Grattan Institute’s Dying Well report sets out how we can improve the quality of dying in Australia. With an investment of A$237 million, we can double the number of people who are supported to die at home – and the same amount could be released from institutional care spending to pay for it.”
I’d vote for it!
Read more here
NICE guidelines for end of life care
The National Institute for Health and Care Excellence (NICE) provides national guidance and advice to improve health and social care in the UK.
In response to the Neuberger report and the demise of the Liverpool Care Pathway, new evidence based guidelines have been developed.

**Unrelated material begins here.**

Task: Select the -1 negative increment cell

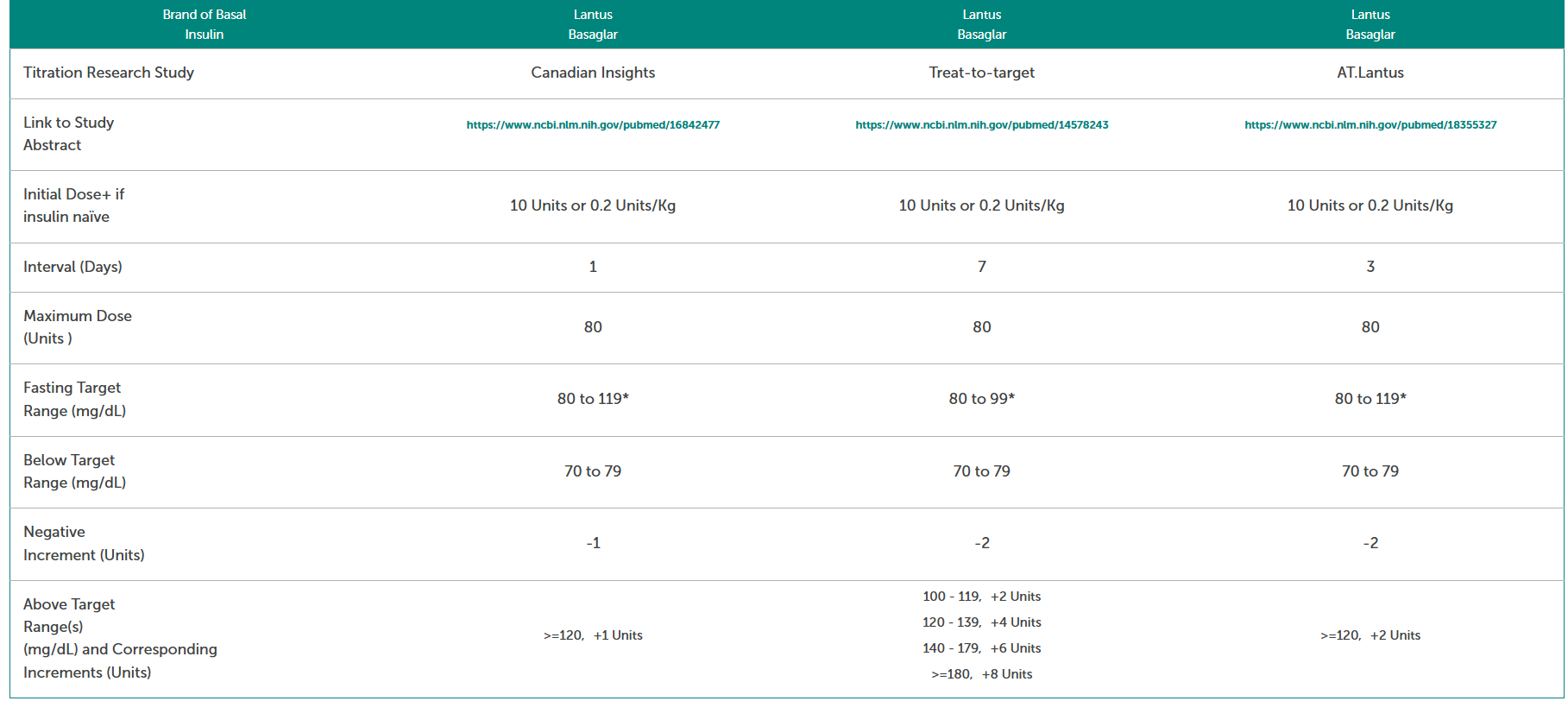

This guideline includes recommendations on:
- recognising when people are entering the last few days of life
- communicating and shared decision-making
- clinically assisted hydration
- medicines for managing pain, breathlessness, nausea and vomiting, anxiety, delirium, agitation, and noisy respiratory secretions
- anticipatory prescribing
In my state, Victoria Australia, the VEC (Victorian End of life Coordinating Program) is undertaking similar work, and plans to release a Victorian end of life care plan soon.
In Australia, we have not had the negative stories and experiences seen in the UK; because the LCP was implemented in a better way? The stories coming out of the Neuberger report were shocking: I cannot imagine any patient being denied a drink when requested “because she is on the LCP”. However the LCP has also been withdrawn locally in response to the negative findings delivered in the UK.
I will be participating in a pilot of the new end of life care plans which will replace the LCP locally. I am looking forward to seeing the final version.
Thoughts, dear reader, about the terminal care of the LCP?
Review article concerning hospital end of life care in NEJM
Not the traditional festive season article perhaps, but this review article by Dr Blinderman and the late Dr Billings provides a good summary in a very reputable and widely read journal concerning end of life care in hospitals in the United States.
Is end of life care in hospital in the US different?
The article reports that 29% of deaths take place in hospitals in America, a bit lower than I would have expected. In Australia, 54% die in hospital but this includes inpatient palliative care deaths which are excluded from the US figure of 29%.
According to AIHW, 42% of the Australians who died in hospital had some involvement from palliative care (42% of 54% in hospital deaths is 23%) About a third of patients who died as an admitted patient in hospital (a third of 54% is about 15%) died in inpatient palliative care. That still leaves us behind the US, with around 36% dying in a non palliative inpatient Australian hospital bed compared to 29% in the USA.
Interestingly the NEJM article does not refer to subcutaneous medications which are the mainstay of terminal care medication administration in Australia, New Zealand and the UK. Do US practitioners use less SC medication?
Personally I don’t find that cough and nausea are so troubling at the end of life, and we would promote meticulous mouth care for dry mouth ahead of pharmacological management.
The article also advises us to avoid benzodiazepines for delirium including at the end of life, which I found surprising.
Dear reader, do you have any thoughts? What is end of life care like in hospitals in your neck of the woods?